[Stored records]
○ ○ ○ ○

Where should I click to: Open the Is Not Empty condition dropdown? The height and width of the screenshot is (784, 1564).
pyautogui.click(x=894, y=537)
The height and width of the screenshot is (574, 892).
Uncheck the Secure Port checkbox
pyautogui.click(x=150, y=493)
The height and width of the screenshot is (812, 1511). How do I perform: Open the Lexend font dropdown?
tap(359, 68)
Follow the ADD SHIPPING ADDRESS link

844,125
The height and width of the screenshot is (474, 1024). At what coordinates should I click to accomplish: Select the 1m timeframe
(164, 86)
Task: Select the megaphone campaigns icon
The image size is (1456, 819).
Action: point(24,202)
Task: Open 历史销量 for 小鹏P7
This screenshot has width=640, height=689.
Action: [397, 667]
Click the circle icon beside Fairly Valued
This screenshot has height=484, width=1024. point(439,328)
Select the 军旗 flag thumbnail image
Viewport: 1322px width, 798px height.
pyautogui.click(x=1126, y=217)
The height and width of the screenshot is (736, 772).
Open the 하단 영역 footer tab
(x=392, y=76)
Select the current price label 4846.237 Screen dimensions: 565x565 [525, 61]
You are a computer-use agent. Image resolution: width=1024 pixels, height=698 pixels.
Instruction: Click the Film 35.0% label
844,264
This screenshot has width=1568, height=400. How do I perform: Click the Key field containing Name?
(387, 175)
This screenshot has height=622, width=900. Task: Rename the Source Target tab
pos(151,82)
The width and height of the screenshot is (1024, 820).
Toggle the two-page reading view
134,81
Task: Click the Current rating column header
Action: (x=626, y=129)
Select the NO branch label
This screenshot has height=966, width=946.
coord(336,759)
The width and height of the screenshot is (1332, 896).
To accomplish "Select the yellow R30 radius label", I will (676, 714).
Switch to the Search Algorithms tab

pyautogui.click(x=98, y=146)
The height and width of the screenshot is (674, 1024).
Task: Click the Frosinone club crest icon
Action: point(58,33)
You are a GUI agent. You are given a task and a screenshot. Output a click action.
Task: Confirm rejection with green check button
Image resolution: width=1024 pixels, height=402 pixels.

○ ○ ○ ○

What needs to be done - Take the records and restate them word for word.

Finished exercise -
Where should I click to: Open the Is Not Empty condition dropdown? The height and width of the screenshot is (784, 1564).
pyautogui.click(x=894, y=537)
The height and width of the screenshot is (574, 892).
Uncheck the Secure Port checkbox
pyautogui.click(x=150, y=493)
The height and width of the screenshot is (812, 1511). How do I perform: Open the Lexend font dropdown?
tap(359, 68)
Follow the ADD SHIPPING ADDRESS link

844,125
The height and width of the screenshot is (474, 1024). At what coordinates should I click to accomplish: Select the 1m timeframe
(164, 86)
Task: Select the megaphone campaigns icon
The image size is (1456, 819).
Action: point(24,202)
Task: Open 历史销量 for 小鹏P7
This screenshot has width=640, height=689.
Action: [397, 667]
Click the circle icon beside Fairly Valued
This screenshot has height=484, width=1024. point(439,328)
Select the 军旗 flag thumbnail image
Viewport: 1322px width, 798px height.
pyautogui.click(x=1126, y=217)
The height and width of the screenshot is (736, 772).
Open the 하단 영역 footer tab
(x=392, y=76)
Select the current price label 4846.237 Screen dimensions: 565x565 [525, 61]
You are a computer-use agent. Image resolution: width=1024 pixels, height=698 pixels.
Instruction: Click the Film 35.0% label
844,264
This screenshot has width=1568, height=400. How do I perform: Click the Key field containing Name?
(387, 175)
This screenshot has height=622, width=900. Task: Rename the Source Target tab
pos(151,82)
The width and height of the screenshot is (1024, 820).
Toggle the two-page reading view
134,81
Task: Click the Current rating column header
Action: (x=626, y=129)
Select the NO branch label
This screenshot has height=966, width=946.
coord(336,759)
The width and height of the screenshot is (1332, 896).
To accomplish "Select the yellow R30 radius label", I will (676, 714).
Switch to the Search Algorithms tab

pyautogui.click(x=98, y=146)
The height and width of the screenshot is (674, 1024).
Task: Click the Frosinone club crest icon
Action: point(58,33)
You are a GUI agent. You are given a task and a screenshot. Output a click action.
Task: Confirm rejection with green check button
Image resolution: width=1024 pixels, height=402 pixels.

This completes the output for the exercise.